Он подхватил мой чемодан, и мы вошли в дом. Первой нас встретила рыжая синеглазая девочка и исподлобья уставилась на меня.

— Вот ты какая! Копия мамы.

Тут появилась и сама Фейга, вытирая руки фартуком. Я понял так, что для рукопожатия, и протянул свою руку, но она удивленно посмотрела на меня. Действительно, как я мог забыть, что здороваться за руку с женщиной здесь не принято.

— Мы так рады вашему приезду, — Фейга лучезарно улыбалась, желая сгладить неловкость. — Нафтоли часто вспоминает вас, говорит, что вы ему как родной отец.

Нельзя сказать, что за прошедшие годы она не изменилась: она не была больше такой тоненькой, легкой, как тогда, на субботнем обеде, и ее прекрасные рыжие волосы были спрятаны под париком, как по обычаю полагается замужней женщине, но кожа была такой же фарфорно белой, а глаза так же сияли синим пламенем. Я еще раз убедился в могуществе шварцкопфовских генов, когда в комнате появился десятилетний Мотл — точная копия мамы, сестры и дедушки.

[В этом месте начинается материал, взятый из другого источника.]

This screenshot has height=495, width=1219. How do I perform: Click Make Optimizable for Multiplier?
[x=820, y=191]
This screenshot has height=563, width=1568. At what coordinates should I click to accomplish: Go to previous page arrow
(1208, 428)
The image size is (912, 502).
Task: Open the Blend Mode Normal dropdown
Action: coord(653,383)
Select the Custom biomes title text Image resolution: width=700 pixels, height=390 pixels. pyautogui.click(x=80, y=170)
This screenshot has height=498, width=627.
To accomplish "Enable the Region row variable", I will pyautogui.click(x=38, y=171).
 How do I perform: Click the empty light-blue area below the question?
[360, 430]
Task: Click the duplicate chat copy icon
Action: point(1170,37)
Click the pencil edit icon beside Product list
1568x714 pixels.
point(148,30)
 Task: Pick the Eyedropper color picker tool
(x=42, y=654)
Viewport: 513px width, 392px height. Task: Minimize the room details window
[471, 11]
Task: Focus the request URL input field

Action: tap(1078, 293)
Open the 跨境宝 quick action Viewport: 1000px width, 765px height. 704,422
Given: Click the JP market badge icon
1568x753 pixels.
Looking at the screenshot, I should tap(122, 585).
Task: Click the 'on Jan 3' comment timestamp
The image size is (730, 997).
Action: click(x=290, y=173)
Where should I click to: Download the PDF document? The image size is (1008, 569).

Фейга усадила нас всех за стол. На семейном обеде мужской и женский пол сидели вместе — такая вольность… Был подан куриный бульон, какого я не едал со времени кончины моей бабушки — настоящий юхале, затем жаркое и компот. Водка была Smirnoff, стаканы — граненые, и мы с Толей, что называется, времени не теряли, но и Фейга, к моему удивлению, активно поддержала нашу компанию, отчего щеки ее засветились розовым отблеском. Тем не менее, в восемь тридцать она увела детей в спальню, пожелав нам спокойной ночи. Мы с Толей остались за столом одни и моментально перешли на русский язык.

— Потрясающая семья получилась у тебя. Ну, кто бы мог подумать? — сказал я и тут же испугался, не допустил ли спьяну бестактность. Но Толя не обиделся, а наоборот, весело рассмеялся.

— Я и сам не думал, что так получится. Это Фейга, ее заслуга.

Тут я задал вопрос, который занимал меня с самой нашей встречи в аэропорту. Если бы не эти граненые стаканы, я бы вряд ли решился задать его:

— Скажи мне откровенно. Ты стал хасидом, оттого что влюбился в Фейгу? Шварцкопф бы иначе не согласился? Скажи честно, как сказал бы отцу.

Он вдруг перестал улыбаться, отвел взгляд, лицо его стало жестким:

— Отец вообще никогда бы не задал такого вопроса. Мои чувства его не интересуют… Ну, Бог с ним. А вам скажу честно: да, я влюбился тогда совершенно страшно. Поверите, никогда ни одна женщина… Вы понимаете? Но только из-за этого я бы хасидом не стал. Да, это правда, я не знал, что шаббат начинается в пятницу, — помните, вы смеялись надо мной в первый день? Но ведь знания приобретаются, верно? А вот еврейским образом жизни я был захвачен с первого взгляда, что называется. С первого взгляда я почувствовал: это мое. Смейтесь, если хотите, но генетическая память существует, убедился на своем опыте. Я не учил, а вспоминал, понимаете? Точно всё это когда-то знал и делал: и носил лапсердак со шляпой, и танцевал в кругу, и молился у Восточной стены, и целовал мезузу… Я стал ходить в синагогу каждый день, на миньян с утра уж точно. Реб Шварцкопф лично пожелал заниматься со мной. Дело пошло быстро: я же говорю, что не учил заново, а вспоминал. Через месяц-другой я свободно читал молитвенник. Шварцкопф меня хвалил, но когда я заикнулся насчет Фейги…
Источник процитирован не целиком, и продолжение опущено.